= 2001 in motoring =

This article 2001 in motoring deals with developments in the automotive industry that occurred throughout the year 2001 by various automobile manufacturers, grouped by country.

==United Kingdom==
One year after being sold by BMW, MG Rover launched the ZR, ZS, and ZT/ZT-T sports models. The ZR is based on the Rover 25 supermini. The ZS is based on the Rover 45 family hatchback and saloon. The ZT is based on the Rover 75 executive saloon. The ZT-T is the MG version of the Rover 75 Tourer estate which also launched in that year.

Production of the new BMW-built MINI began in the summer.

Jaguar introduced the X-Type, a compact executive saloon with four-wheel drive that shares its underpinnings with Ford's recently launched front-wheel drive Mondeo. It also shares its 2.5 V6 engine with the Mondeo.

Land Rover has launched the third generation Range Rover L332 with a new bodyshell.
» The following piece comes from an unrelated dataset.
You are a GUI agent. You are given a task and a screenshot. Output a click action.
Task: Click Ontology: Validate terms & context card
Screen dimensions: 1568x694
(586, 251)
Sales began in early 2002.

==France==
The Peugeot 306 made way for the new 307 and Europe's motoring journalists voted it European Car of the Year. 3- and 5-door hatchbacks launched first in June while production of the 306 estate and cabriolet will continue for another year until the 307-based successors are launched.

The Citroën Xantia ended production to be replaced by the new C5 in March with hatchback and estate versions.
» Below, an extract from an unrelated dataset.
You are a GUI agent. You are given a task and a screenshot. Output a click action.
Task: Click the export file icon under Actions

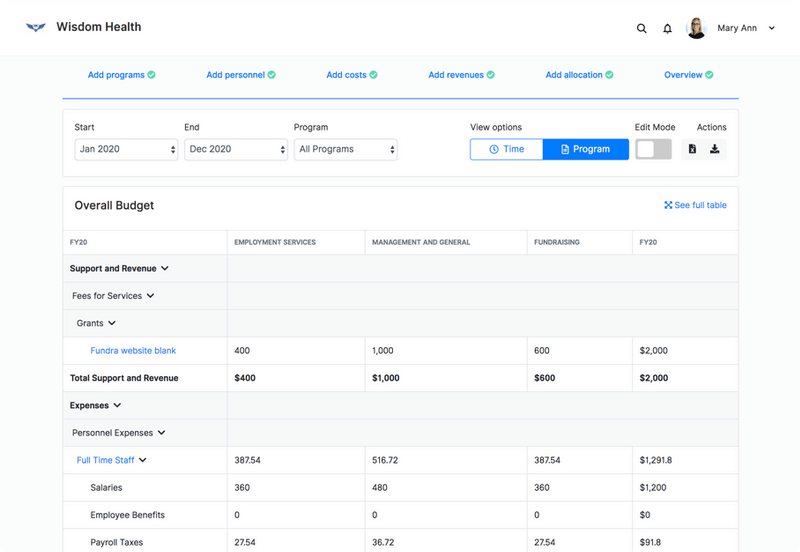click(692, 149)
The Renault Clio supermini received a facelift in June.

The Renault Laguna is the first car to receive all 5 stars in Euro NCAP crash test ratings making it the safest European vehicle on sale.

==Germany==
Audi has brought out a new Cabriolet based on its recently launched A4 saloon.

==Italy==
The new Fiat Stilo went on sale in Europe.

==Japan==
The new Corolla family car was launched.

Honda entered the supermini market with the Jazz.

The first major product of the Nissan-Renault venture has appeared - the Nissan Primera. It shares its underpinnings with the latest Renault Laguna.